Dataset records
■ ■ ■
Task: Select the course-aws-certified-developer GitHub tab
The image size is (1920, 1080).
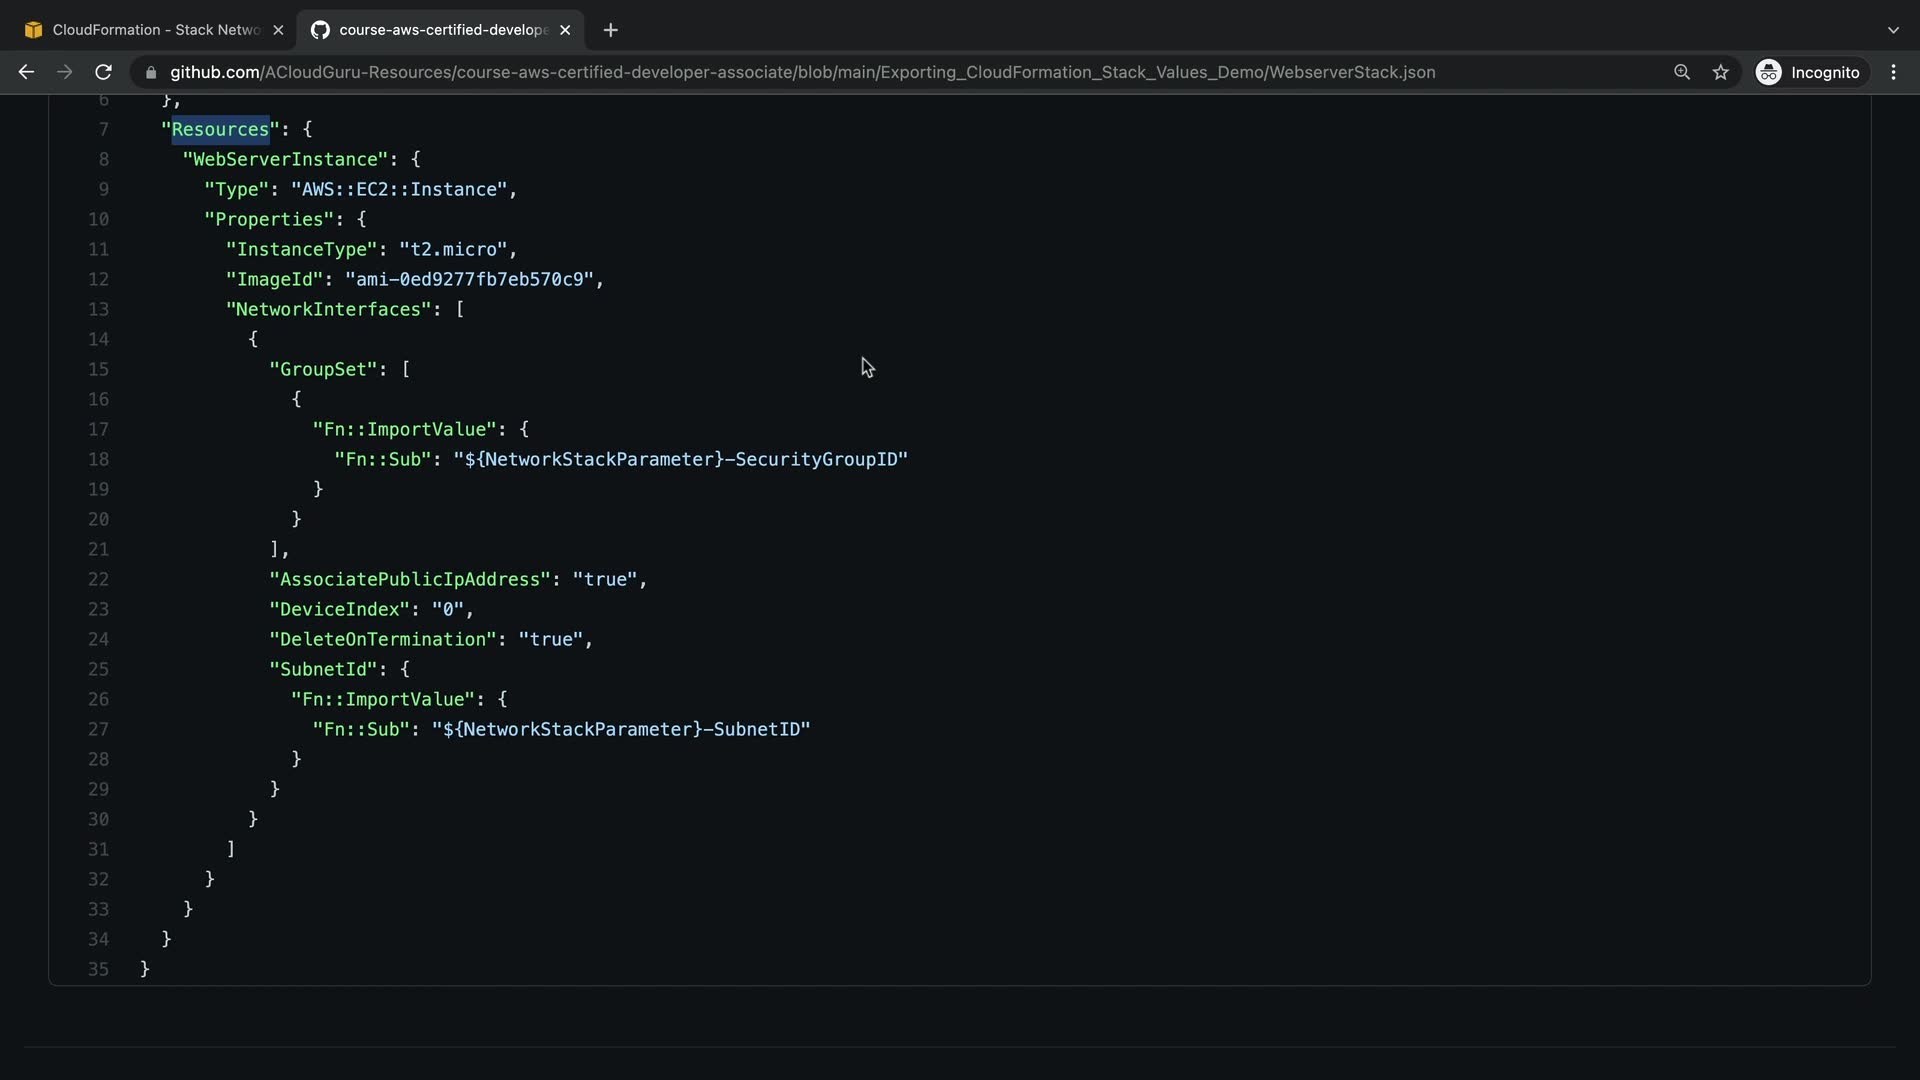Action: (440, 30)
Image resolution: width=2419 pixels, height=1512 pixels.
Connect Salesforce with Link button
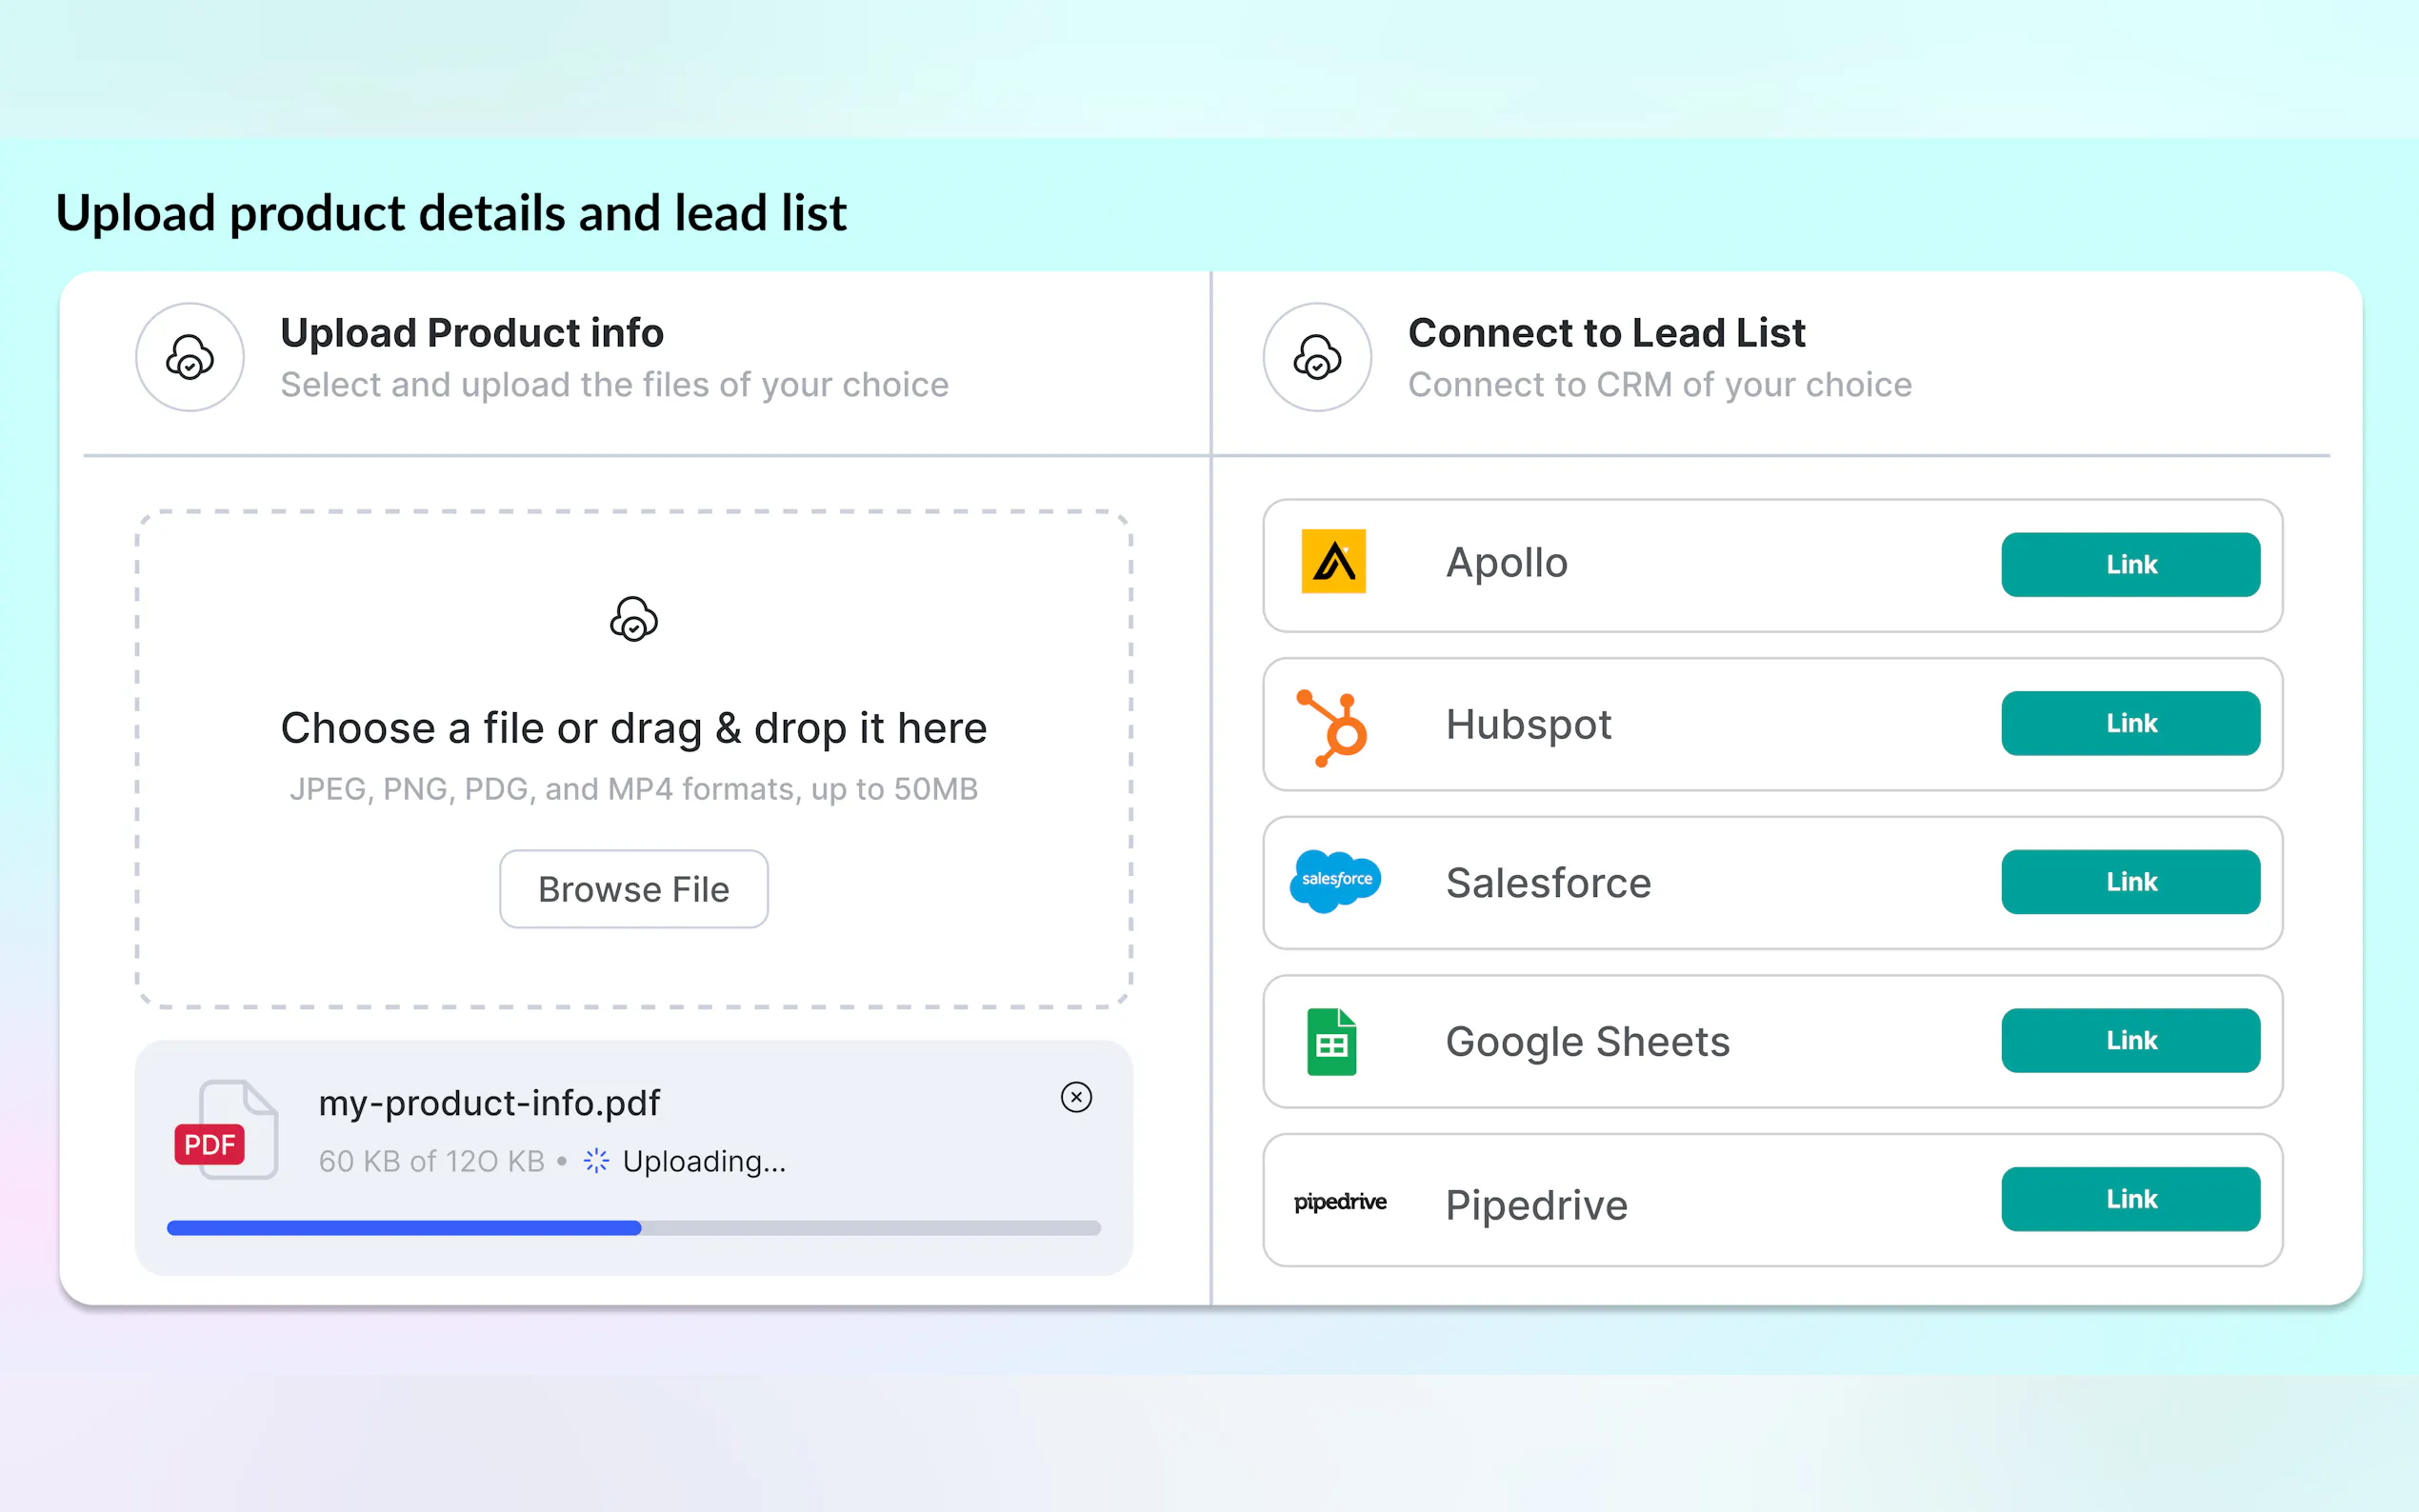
■ ■ ■
_TASK BRIEF_
An exact copy of every record above is needed, with all pictures left out.

_TASK RESPONSE_
Task: Select the course-aws-certified-developer GitHub tab
The image size is (1920, 1080).
Action: (440, 30)
Image resolution: width=2419 pixels, height=1512 pixels.
Connect Salesforce with Link button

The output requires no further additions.